Он не дослушал. Помчался, как безумный, вверх по лестнице.
Открыла ему Сильвия. У нее было суровое лицо… Он спросил задыхаясь:
– Что с мамой?..
Она сказала:
– Соизволил, наконец, вернуться?.. Тебя ждали целый день.
Марк бесцеремонно оттолкнул ее и прошел.
Он открыл дверь в комнату матери Она лежала с перевязанной головой.
Он не то пролепетал, не то крикнул что-то. Аннета, увидев, что он взволнован, быстро проговорила:
– Пустяки, мальчик… Это все по собственной глупости. Я упала.
Но встревоженный Марк ощупывал ее, трепеща.
Сильвия отстранила его:
– Да оставь же ее в покое! Так ты ее еще больше волнуешь!
И она не без злорадства стала рассказывать о происшедшем. Аннета, вглядываясь в лицо сына, поправляла ее, стараясь ослабить впечатление от ее слов, пыталась шутить, во всем винила себя. (Вот чего Сильвия не рассказала ему.).
После ухода сына Аннета совсем обезумела. Она твердила:
«Он уйдет от меня».
Она уже ни на что не надеялась. Чтобы убить время, она заставила себя работать.
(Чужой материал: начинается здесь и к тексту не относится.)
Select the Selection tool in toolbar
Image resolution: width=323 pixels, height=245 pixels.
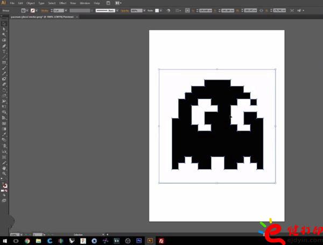(x=4, y=24)
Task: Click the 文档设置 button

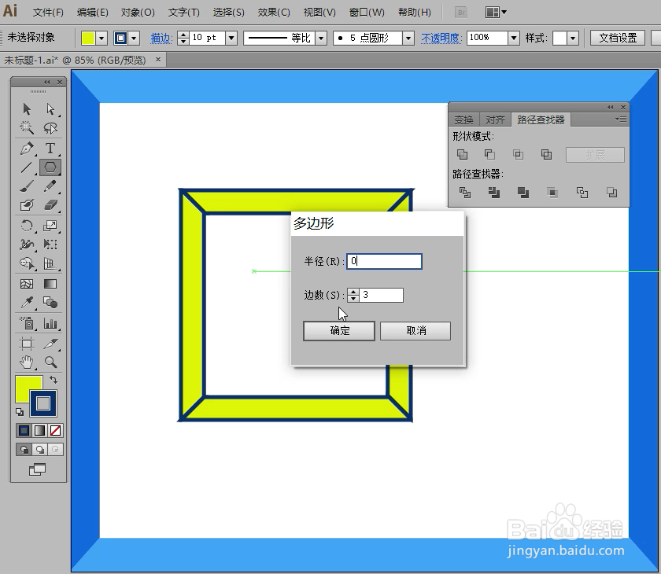Action: pyautogui.click(x=617, y=37)
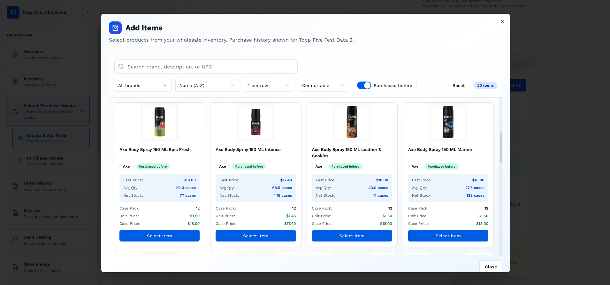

«Уйдет или нет, а раскисать нельзя».
И Аннета, как ни была разбита, задала себе урок: сделать генеральную уборку. Налощила пол, навела блеск на медную посуду и взялась за окна.
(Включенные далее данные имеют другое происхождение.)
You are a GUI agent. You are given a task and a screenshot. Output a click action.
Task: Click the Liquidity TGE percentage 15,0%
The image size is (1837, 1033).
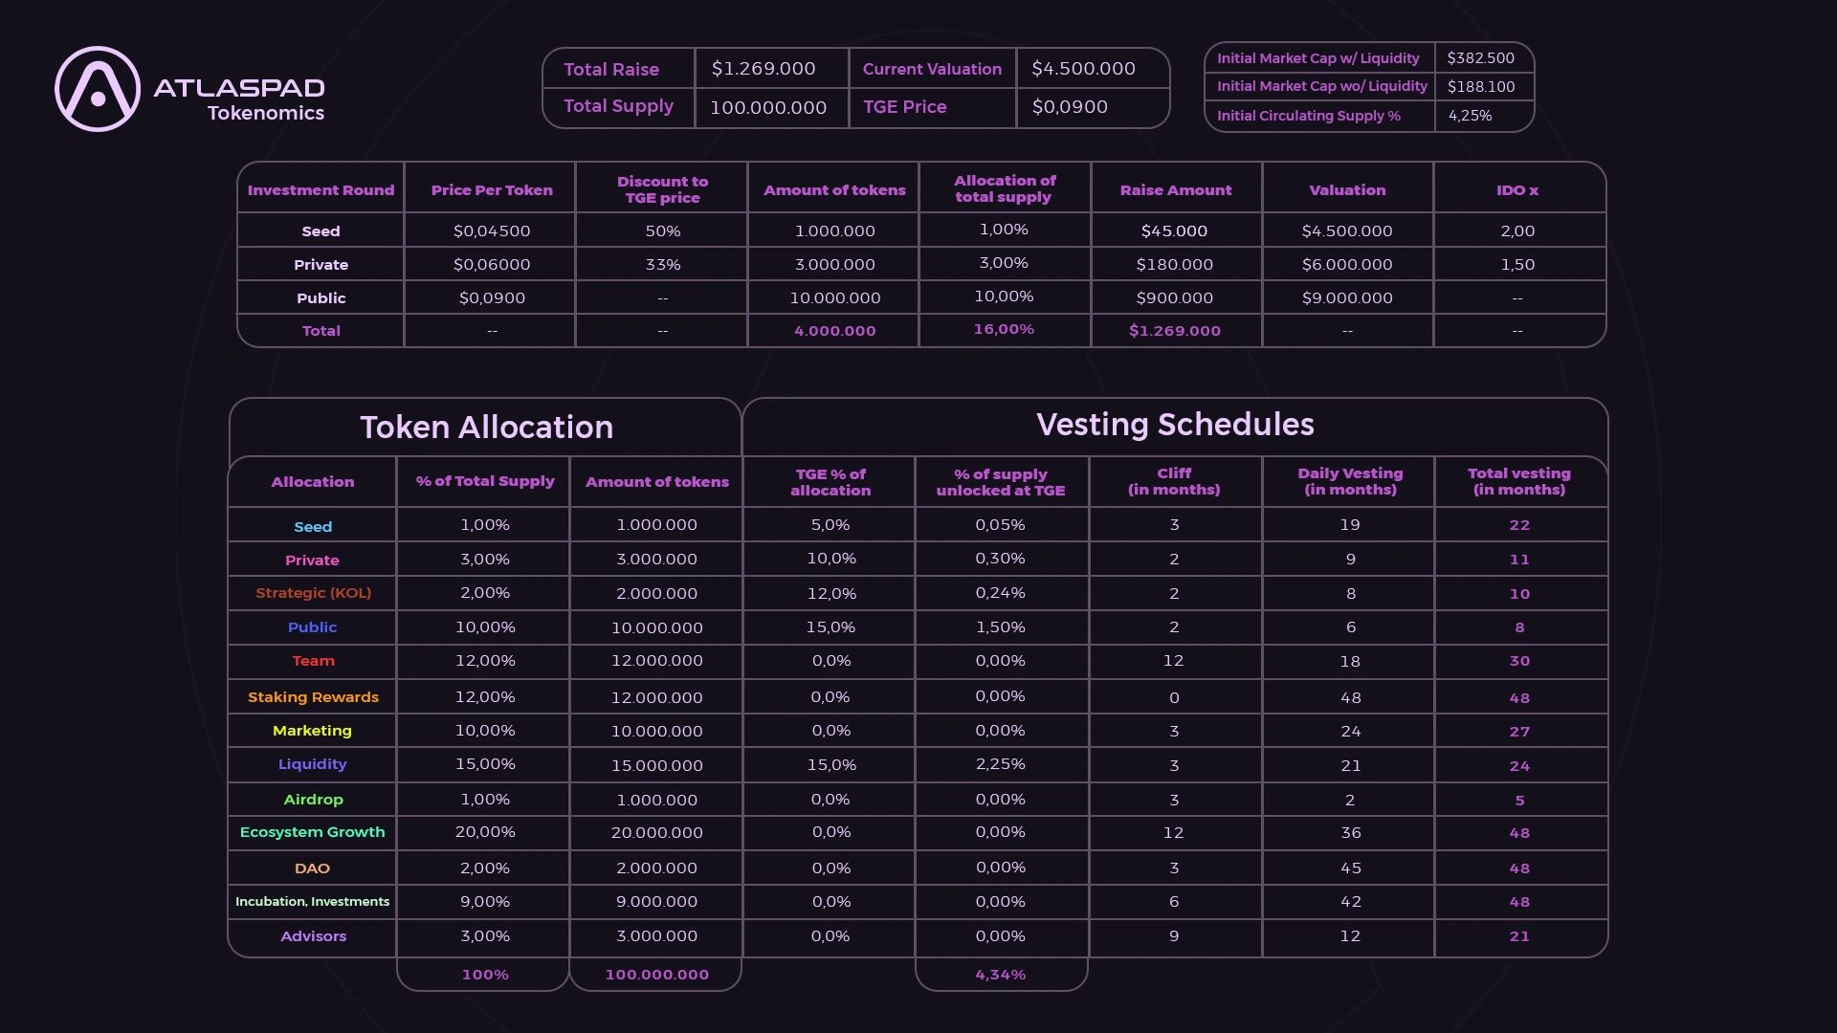[x=830, y=765]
Стоя на маленькой стремянке, она протирала стекла открытого окна, выходившего на улицу, потом стала прикреплять занавески… Лестница ли соскользнула, или Аннета на несколько секунд потеряла сознание? Что это былоследствие переутомления и тревоги или, быть может, один из тех странных обмороков, какие бывали у нее иногда и проходили так быстро, что она не успевала их заметить? Очнувшись, Аннета увидела, что лежит на полу.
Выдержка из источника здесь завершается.